IL VOTO
MACERATA Vero è che il candidato governatore, ed oggi governatore,

Martedì 22 Settembre 2020
IL VOTO
MACERATA Vero è che il candidato governatore, ed oggi governatore, era espressione della provincia maceratese ma i numeri di Francesco Acquaroli e quelli della sua coalizione a Macerata sono impressionanti, ben al di sopra della media regionale.
I numeri
Il candidato governatore ieri sera, a scrutinio quasi ultimato, con 38 sezioni su 44, viaggiava attorno al 55% dei votanti, la coalizione addirittura era un paio di punti al di sopra%. La lega arriva al 24%, Fratelli D'Italia fa un triplo salto mortale e raggiunge 17%. L'ex corazzata democrat non è in demolizione ma non brilla con il 25.2%. Tornando al centrodestra va forte anche Forza Italia che tocca la percentuale più alta della regione, al 6.7%. Bene anche i Civici per il territorio, trascinati dal sindaco di Tolentino Giuseppe Pezzanesi e l'altra civica di Acquaroli Rinascimento delle Marche con l'avvocato maceratese Giancarlo Giulianelli.
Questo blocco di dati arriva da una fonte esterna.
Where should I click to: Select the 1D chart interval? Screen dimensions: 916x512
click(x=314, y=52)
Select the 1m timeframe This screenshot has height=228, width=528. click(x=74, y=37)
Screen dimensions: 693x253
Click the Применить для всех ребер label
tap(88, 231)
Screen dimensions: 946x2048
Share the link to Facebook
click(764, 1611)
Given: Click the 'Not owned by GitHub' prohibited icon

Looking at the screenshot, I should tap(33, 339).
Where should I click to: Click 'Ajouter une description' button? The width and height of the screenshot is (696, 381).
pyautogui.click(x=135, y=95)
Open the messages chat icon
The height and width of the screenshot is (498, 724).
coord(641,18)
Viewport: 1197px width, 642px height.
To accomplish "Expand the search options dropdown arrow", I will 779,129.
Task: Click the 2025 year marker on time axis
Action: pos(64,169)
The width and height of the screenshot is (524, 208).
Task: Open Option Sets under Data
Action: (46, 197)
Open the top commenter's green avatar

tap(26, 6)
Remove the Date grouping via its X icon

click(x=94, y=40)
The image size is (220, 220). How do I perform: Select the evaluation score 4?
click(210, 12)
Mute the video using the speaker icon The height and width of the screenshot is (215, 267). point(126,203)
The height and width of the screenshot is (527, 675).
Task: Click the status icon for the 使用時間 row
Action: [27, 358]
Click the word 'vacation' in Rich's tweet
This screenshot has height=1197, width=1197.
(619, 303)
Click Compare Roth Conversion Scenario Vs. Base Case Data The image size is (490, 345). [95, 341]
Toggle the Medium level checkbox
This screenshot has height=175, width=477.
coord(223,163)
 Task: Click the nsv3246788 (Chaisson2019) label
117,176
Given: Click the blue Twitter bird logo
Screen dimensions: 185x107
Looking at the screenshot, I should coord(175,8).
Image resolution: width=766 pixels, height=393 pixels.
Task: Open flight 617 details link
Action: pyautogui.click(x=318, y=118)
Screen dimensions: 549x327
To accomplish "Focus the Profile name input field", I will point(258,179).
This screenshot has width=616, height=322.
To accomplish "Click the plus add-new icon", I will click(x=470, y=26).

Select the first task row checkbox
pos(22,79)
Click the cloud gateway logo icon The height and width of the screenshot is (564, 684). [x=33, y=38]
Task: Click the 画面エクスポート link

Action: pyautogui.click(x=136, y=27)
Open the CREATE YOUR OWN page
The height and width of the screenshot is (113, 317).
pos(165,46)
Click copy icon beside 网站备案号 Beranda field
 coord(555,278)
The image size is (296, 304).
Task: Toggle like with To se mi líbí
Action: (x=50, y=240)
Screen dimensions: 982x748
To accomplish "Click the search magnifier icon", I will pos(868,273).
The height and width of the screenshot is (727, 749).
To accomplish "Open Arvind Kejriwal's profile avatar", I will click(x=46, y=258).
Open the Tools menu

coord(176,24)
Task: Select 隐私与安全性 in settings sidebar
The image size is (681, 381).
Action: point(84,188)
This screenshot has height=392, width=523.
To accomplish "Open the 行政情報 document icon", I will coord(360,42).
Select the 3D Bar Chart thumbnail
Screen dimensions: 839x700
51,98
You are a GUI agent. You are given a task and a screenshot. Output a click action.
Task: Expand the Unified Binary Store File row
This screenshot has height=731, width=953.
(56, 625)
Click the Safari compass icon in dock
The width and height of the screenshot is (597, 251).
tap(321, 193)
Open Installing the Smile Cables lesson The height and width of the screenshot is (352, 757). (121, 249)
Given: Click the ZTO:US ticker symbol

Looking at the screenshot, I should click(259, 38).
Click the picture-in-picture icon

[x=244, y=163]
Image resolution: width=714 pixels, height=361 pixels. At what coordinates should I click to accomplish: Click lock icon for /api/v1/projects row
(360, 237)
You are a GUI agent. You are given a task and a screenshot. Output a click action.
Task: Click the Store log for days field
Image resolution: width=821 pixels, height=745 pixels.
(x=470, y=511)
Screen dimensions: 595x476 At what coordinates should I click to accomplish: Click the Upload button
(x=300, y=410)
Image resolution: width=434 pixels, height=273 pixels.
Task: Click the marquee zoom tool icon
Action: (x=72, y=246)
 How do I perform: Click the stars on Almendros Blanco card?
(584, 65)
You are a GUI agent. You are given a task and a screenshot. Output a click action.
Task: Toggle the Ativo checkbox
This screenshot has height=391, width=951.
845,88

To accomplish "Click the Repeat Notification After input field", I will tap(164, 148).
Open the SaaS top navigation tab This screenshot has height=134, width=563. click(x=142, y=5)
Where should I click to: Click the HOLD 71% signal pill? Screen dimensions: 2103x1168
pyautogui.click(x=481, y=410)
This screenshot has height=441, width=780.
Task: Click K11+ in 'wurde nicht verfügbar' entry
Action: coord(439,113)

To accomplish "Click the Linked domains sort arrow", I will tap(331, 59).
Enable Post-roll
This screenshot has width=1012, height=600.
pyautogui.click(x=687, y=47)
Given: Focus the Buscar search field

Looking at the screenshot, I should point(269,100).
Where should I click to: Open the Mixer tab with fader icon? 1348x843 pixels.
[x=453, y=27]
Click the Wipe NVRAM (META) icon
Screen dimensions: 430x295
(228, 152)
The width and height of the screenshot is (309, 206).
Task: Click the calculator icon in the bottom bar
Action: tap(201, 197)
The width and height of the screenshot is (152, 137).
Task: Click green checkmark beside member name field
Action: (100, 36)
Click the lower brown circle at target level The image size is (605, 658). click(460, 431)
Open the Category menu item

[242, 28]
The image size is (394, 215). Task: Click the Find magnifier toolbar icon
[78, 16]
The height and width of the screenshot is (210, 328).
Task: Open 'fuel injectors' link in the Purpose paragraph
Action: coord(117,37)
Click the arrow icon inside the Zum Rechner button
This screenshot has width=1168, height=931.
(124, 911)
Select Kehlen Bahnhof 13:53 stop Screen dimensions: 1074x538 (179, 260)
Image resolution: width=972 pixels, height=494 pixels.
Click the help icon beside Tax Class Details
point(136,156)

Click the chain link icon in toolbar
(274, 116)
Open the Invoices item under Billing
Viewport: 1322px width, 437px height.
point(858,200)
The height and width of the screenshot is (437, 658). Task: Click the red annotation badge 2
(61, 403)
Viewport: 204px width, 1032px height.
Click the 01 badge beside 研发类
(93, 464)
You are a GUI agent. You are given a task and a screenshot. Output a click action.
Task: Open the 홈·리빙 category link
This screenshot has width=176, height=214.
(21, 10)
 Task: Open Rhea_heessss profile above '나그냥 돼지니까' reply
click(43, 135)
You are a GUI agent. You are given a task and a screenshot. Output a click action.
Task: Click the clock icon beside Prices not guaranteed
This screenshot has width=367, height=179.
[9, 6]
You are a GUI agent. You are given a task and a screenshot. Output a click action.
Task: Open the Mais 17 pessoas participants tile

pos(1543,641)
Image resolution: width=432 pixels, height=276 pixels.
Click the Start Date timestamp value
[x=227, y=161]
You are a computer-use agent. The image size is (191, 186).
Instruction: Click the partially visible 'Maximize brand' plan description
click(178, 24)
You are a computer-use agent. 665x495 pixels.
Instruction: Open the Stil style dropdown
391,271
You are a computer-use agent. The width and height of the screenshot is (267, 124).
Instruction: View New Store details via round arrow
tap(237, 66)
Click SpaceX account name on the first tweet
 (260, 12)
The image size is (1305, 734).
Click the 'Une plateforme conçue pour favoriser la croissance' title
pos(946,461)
L'Udc, ferma al 2.7%. Nel centrosinistra Italia Viva tocca il 3.4%. I pentastellati di Mercorelli superano sfiorano il sette per cento. In attesa dell'apertura delle urne delle comunali, ad essere più rilassato è il candidato sindaco del centrodestra Sandro Parcaroli mentre il candidato sindaco del centrosinistra Narciso Ricotta spera ardentemente che si ripeta il miracolo delle scorse elezioni, quando gli elettori votarono centrodestra alle Europee e centrosinistra alle comunali. Resta comunque l'evidenza che alle regionali le liste del centrodestra impegnate a Macerata hanno superato di slancio la quota del 50% che, se traslata alle comunali, eviterebbe addirittura il turno di ballottaggio per l'elezione del sindaco.
Le sorprese
Si è giocata anche la partita delle preferenze. Le sorprese non sono mancate anche se i dati non sono definitivi. La certezza assoluta è che il sindaco di Macerata Romano Carancini è risultato il più votato (il dato è provvisorio) con 982 preferenze (1862 in provincia) ma non è detto che per lui si spalanchino le porte della Regione visto che su scala provinciale è avanti di un centinaio di preferenze il Civitanovese democrat Francesco Micucci. Dietro di lui nella lista del partito di Zingaretti c'è la Salvucci con 197 preferenze (1.356 in provincia). Quanto alla Lega il primatista di preferenzeè l'ex sindaco di Macerata Anna Menghi con 715 preferenze (1.829 in provincia) che, ad un certo punto dello scrutinio, ha messo la freccia e superato l'ex sindaco di Cingoli Filippo Saltamartini. Ma anche per lei sono poche le chance di accedere a Palazzo Raffaello visto che è terza ed è distanziata dal top di gamma che sono Marinelli e Saltamartini. Tutto secondo copione in Forza Italia: l'ex assessore comunale Raffaele Delle Fave è il primo con 255 preferenze (655 in provincia), secondo , sempre riferendosi ai dati espressi dal capoluogo, c'è Gianluca Pasqui. Per i pentastellati il seggio dovrebbe scattare a Macerata per il candidato governatore Gianmario Mercorelli. Per i renziani di Italia Viva c'è l'ex rettore di Unicam Flavio Corradini (244, 1.429 in provincia), davanti a Fiordomo. Infine un altro maceratese nella lista di Movimento per le Marche: è l'avvocato maceratese Giancarlo Giulianelli con 302 preferenze in città e 678 in provincia), nell'Udc a Macerata Luca Marconi ha preso 133 preferenze e 884 in tutta la provincia. Infine un elemento significativo: nella corsa verso la Regione non sembra esserci alcun maceratese in corsa e un motivo potrebbe essere ricercato nel fatto che gli elettori maceratesi hanno espresso il voto ai partiti ma indicato poche preferenze. E oggi in città è grande l'attesa per lo spoglio delle comunali. I principali competitori sono Ricotta (centrosinistra) e Parcaroli (centrodestra). Gli altri candidati sono Gabriele Micarelli, Alberto Cicarè e Roberto Cherubini. Elezione del sindaco anche nei Comuni di Petriolo e di Ussita.